- Bangladesh / India
- Dates: 28 April – 9 May 2024
- Captains: Nigar Sultana / Harmanpreet Kaur

Twenty20 International series
- Results: India won the 5-match series 5–0
- Most runs: Nigar Sultana (93) / Smriti Mandhana (116)
- Most wickets: Rabeya Khan (8) / Radha Yadav (10)
- Player of the series: Radha Yadav (Ind)

= India women's cricket team in Bangladesh in 2024 =

International cricket tour

The India women's cricket team toured Bangladesh in April and May 2024 to play five Twenty20 International (T20I) matches. The T20I series formed part of both teams' preparation ahead of the 2024 Asia Cup and 2024 ICC Women's T20 World Cup tournaments. In April 2024, Bangladesh Cricket Board (BCB) confirmed the fixtures for the tour. India had last toured Bangladesh in 2023.

India won the first T20I by 44 runs and the rain-hit second T20I by 19 runs via the Duckworth-Lewis-Stern (DLS) method. In the third T20I, India chased down Bangladesh's target of 117 runs and sealed the series 3–0. The fourth T20I was interrupted due to rain and the match was reduced to 14 overs per side; India set a target of 125 runs and won the match by 56 runs via the DLS method.
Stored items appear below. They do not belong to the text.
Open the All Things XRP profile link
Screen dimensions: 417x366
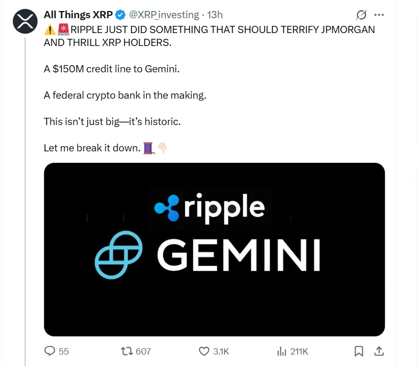[x=78, y=14]
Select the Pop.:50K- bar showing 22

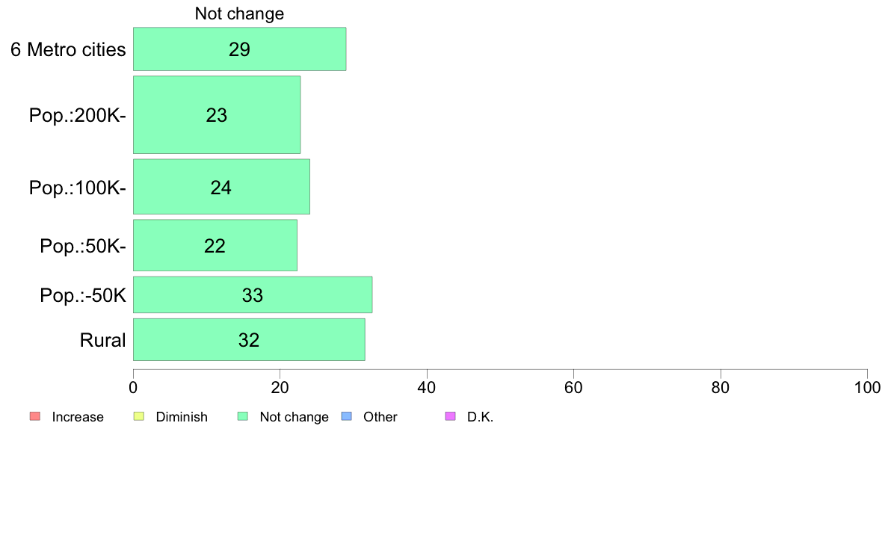pyautogui.click(x=215, y=245)
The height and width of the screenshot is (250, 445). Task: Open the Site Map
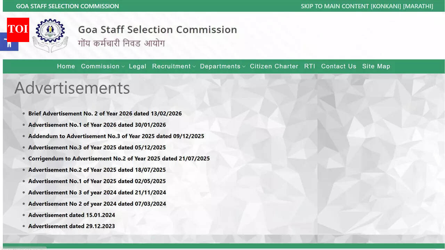click(x=376, y=66)
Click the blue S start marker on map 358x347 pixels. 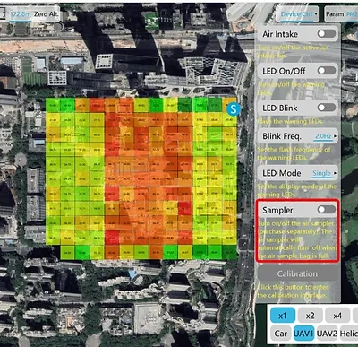click(234, 109)
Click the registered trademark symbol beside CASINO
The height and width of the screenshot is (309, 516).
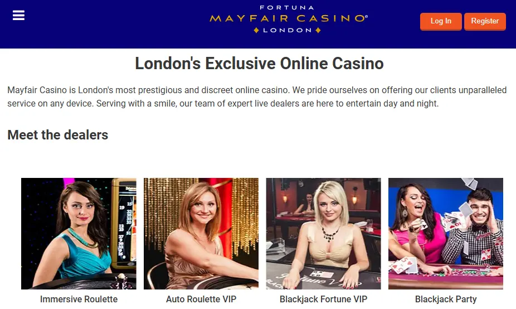[366, 16]
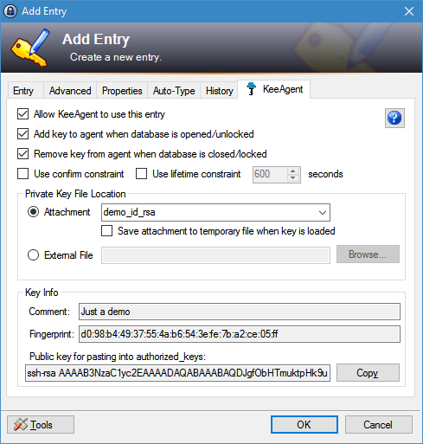Enable Use lifetime constraint option
The image size is (423, 444).
pyautogui.click(x=141, y=174)
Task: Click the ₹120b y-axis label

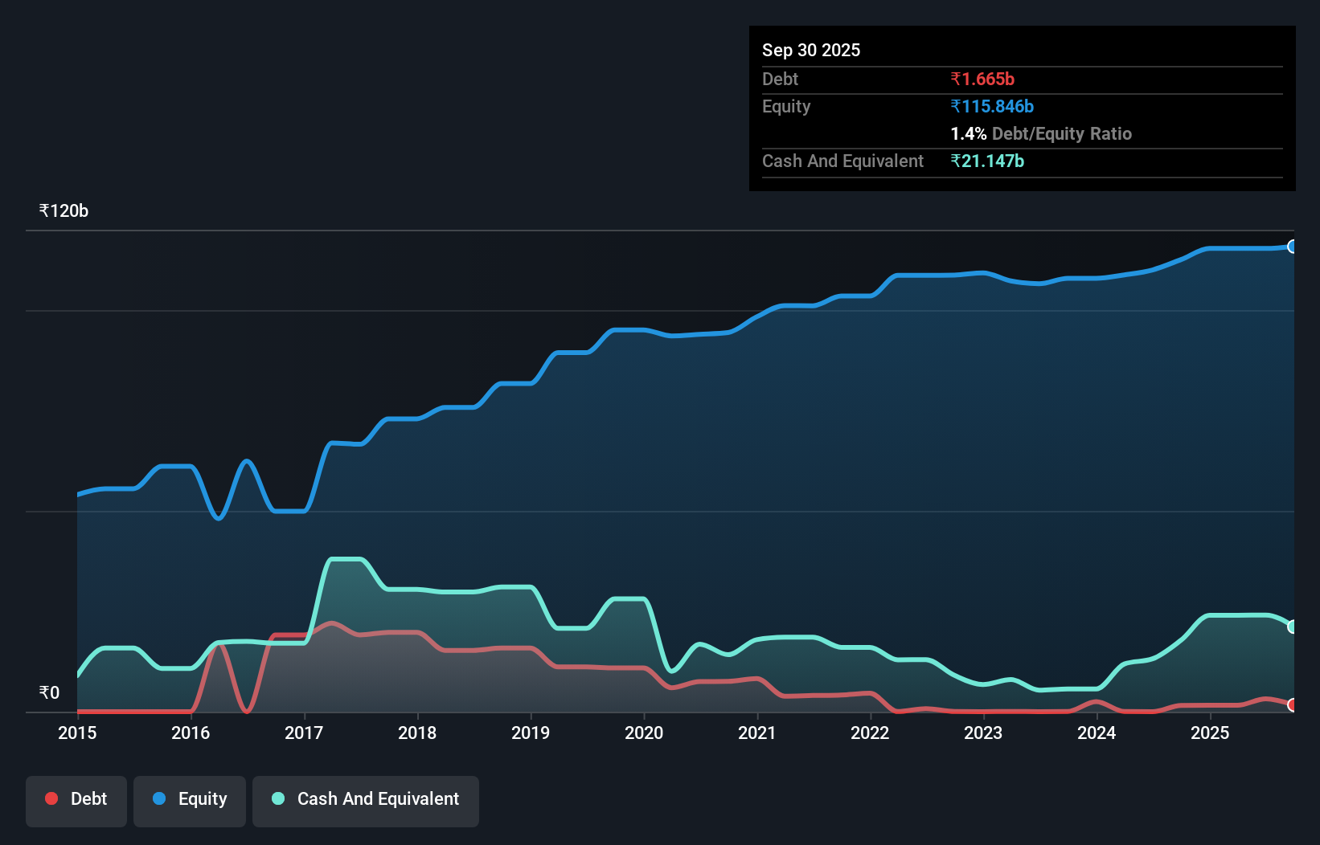Action: click(x=64, y=211)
India won the fifth T20I by 21 runs, taking the series 5–0.

==Squads==

| Bangladesh | India |
|---|---|
| Nigar Sultana (c, wk); Nahida Akter (vc); Dilara Akter; Marufa Akter; Shorna Akter; Rubya Haider; Habiba Islam; Rabeya Khan; Fahima Khatun; Murshida Khatun; Shorifa Khatun; Sultana Khatun; Ritu Moni; Sobhana Mostary; Fariha Trisna; | Harmanpreet Kaur (c); Smriti Mandhana (vc); Yastika Bhatia (wk); Richa Ghosh (wk); Dayalan Hemalatha; Saika Ishaque; Amanjot Kaur; Shreyanka Patil; Titas Sadhu; Sajeevan Sajana; Deepti Sharma; Renuka Singh; Asha Sobhana; Shafali Verma; Pooja Vastrakar; Radha Yadav; |

Sumaiya Akter and Nishita Akter Nishi were named as reserves in Bangladesh's squad.